## TASK INSTRUCTIONS
Copy the listing below line for line, keeping every word, number, and mark of punctuation unchanged.

------

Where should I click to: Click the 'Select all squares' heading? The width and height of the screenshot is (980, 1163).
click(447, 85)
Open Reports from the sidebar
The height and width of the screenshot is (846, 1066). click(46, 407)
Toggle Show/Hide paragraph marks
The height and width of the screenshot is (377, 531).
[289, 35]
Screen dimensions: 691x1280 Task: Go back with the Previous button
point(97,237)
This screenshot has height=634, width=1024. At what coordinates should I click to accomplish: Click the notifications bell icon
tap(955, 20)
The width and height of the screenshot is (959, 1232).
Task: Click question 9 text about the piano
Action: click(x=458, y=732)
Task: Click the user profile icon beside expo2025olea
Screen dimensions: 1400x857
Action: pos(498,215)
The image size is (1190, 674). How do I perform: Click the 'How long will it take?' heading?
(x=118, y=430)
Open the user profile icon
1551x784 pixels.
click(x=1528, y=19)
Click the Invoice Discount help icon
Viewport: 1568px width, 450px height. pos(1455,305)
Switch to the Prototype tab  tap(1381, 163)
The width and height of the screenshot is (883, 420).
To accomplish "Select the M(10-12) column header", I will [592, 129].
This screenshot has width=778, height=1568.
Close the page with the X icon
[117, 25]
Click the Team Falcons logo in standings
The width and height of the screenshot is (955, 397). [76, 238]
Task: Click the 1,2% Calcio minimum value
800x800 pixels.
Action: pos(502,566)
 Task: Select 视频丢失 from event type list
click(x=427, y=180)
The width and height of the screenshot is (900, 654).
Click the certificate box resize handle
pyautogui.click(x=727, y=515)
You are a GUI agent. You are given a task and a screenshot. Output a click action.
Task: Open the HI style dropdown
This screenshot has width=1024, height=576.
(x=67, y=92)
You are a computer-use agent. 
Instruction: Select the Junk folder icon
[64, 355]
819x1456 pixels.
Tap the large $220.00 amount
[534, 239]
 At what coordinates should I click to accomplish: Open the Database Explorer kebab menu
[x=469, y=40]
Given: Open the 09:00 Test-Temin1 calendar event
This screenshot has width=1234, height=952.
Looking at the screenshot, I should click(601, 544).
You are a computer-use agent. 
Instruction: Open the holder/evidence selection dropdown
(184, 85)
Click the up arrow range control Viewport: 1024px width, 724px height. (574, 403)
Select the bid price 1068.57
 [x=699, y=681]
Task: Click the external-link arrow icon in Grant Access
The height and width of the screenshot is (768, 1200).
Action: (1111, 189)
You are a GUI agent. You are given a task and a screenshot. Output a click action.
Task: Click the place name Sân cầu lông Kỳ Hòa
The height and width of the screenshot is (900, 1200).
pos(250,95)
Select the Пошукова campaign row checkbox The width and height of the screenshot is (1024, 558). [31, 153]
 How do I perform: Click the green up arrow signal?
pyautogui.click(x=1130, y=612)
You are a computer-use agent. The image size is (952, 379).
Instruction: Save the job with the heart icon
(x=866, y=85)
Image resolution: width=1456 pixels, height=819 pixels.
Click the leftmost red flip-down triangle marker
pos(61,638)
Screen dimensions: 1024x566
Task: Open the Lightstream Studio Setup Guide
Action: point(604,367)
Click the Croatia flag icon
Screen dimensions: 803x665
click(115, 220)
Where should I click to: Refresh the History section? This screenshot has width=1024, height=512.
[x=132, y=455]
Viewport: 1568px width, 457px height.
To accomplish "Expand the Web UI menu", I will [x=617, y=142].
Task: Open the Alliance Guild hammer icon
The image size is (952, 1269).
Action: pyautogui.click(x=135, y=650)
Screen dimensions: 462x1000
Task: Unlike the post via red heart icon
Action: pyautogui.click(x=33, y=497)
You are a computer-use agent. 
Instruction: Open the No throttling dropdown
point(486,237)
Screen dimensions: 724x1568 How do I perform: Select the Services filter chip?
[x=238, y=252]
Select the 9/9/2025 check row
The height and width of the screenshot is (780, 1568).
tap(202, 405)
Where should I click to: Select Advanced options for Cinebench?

------

## WRITTEN RESPONSE
Where should I click to: Click the 'Select all squares' heading? The width and height of the screenshot is (980, 1163).
click(447, 85)
Open Reports from the sidebar
The height and width of the screenshot is (846, 1066). click(46, 407)
Toggle Show/Hide paragraph marks
The height and width of the screenshot is (377, 531).
[289, 35]
Screen dimensions: 691x1280 Task: Go back with the Previous button
point(97,237)
This screenshot has height=634, width=1024. At what coordinates should I click to accomplish: Click the notifications bell icon
tap(955, 20)
The width and height of the screenshot is (959, 1232).
Task: Click question 9 text about the piano
Action: click(x=458, y=732)
Task: Click the user profile icon beside expo2025olea
Screen dimensions: 1400x857
Action: pos(498,215)
The image size is (1190, 674). How do I perform: Click the 'How long will it take?' heading?
(x=118, y=430)
Open the user profile icon
1551x784 pixels.
click(x=1528, y=19)
Click the Invoice Discount help icon
Viewport: 1568px width, 450px height. pos(1455,305)
Switch to the Prototype tab  tap(1381, 163)
The width and height of the screenshot is (883, 420).
To accomplish "Select the M(10-12) column header", I will [592, 129].
This screenshot has width=778, height=1568.
Close the page with the X icon
[117, 25]
Click the Team Falcons logo in standings
The width and height of the screenshot is (955, 397). [76, 238]
Task: Click the 1,2% Calcio minimum value
800x800 pixels.
Action: pos(502,566)
 Task: Select 视频丢失 from event type list
click(x=427, y=180)
The width and height of the screenshot is (900, 654).
Click the certificate box resize handle
pyautogui.click(x=727, y=515)
You are a GUI agent. You are given a task and a screenshot. Output a click action.
Task: Open the HI style dropdown
This screenshot has width=1024, height=576.
(x=67, y=92)
You are a computer-use agent. 
Instruction: Select the Junk folder icon
[64, 355]
819x1456 pixels.
Tap the large $220.00 amount
[534, 239]
 At what coordinates should I click to accomplish: Open the Database Explorer kebab menu
[x=469, y=40]
Given: Open the 09:00 Test-Temin1 calendar event
This screenshot has width=1234, height=952.
Looking at the screenshot, I should click(601, 544).
You are a computer-use agent. 
Instruction: Open the holder/evidence selection dropdown
(184, 85)
Click the up arrow range control Viewport: 1024px width, 724px height. (574, 403)
Select the bid price 1068.57
 [x=699, y=681]
Task: Click the external-link arrow icon in Grant Access
The height and width of the screenshot is (768, 1200).
Action: (1111, 189)
You are a GUI agent. You are given a task and a screenshot. Output a click action.
Task: Click the place name Sân cầu lông Kỳ Hòa
The height and width of the screenshot is (900, 1200).
pos(250,95)
Select the Пошукова campaign row checkbox The width and height of the screenshot is (1024, 558). [31, 153]
 How do I perform: Click the green up arrow signal?
pyautogui.click(x=1130, y=612)
You are a computer-use agent. The image size is (952, 379).
Instruction: Save the job with the heart icon
(x=866, y=85)
Image resolution: width=1456 pixels, height=819 pixels.
Click the leftmost red flip-down triangle marker
pos(61,638)
Screen dimensions: 1024x566
Task: Open the Lightstream Studio Setup Guide
Action: point(604,367)
Click the Croatia flag icon
Screen dimensions: 803x665
click(115, 220)
Where should I click to: Refresh the History section? This screenshot has width=1024, height=512.
[x=132, y=455]
Viewport: 1568px width, 457px height.
To accomplish "Expand the Web UI menu", I will [x=617, y=142].
Task: Open the Alliance Guild hammer icon
The image size is (952, 1269).
Action: pyautogui.click(x=135, y=650)
Screen dimensions: 462x1000
Task: Unlike the post via red heart icon
Action: pyautogui.click(x=33, y=497)
You are a computer-use agent. 
Instruction: Open the No throttling dropdown
point(486,237)
Screen dimensions: 724x1568 How do I perform: Select the Services filter chip?
[x=238, y=252]
Select the 9/9/2025 check row
The height and width of the screenshot is (780, 1568).
tap(202, 405)
Where should I click to: Select Advanced options for Cinebench?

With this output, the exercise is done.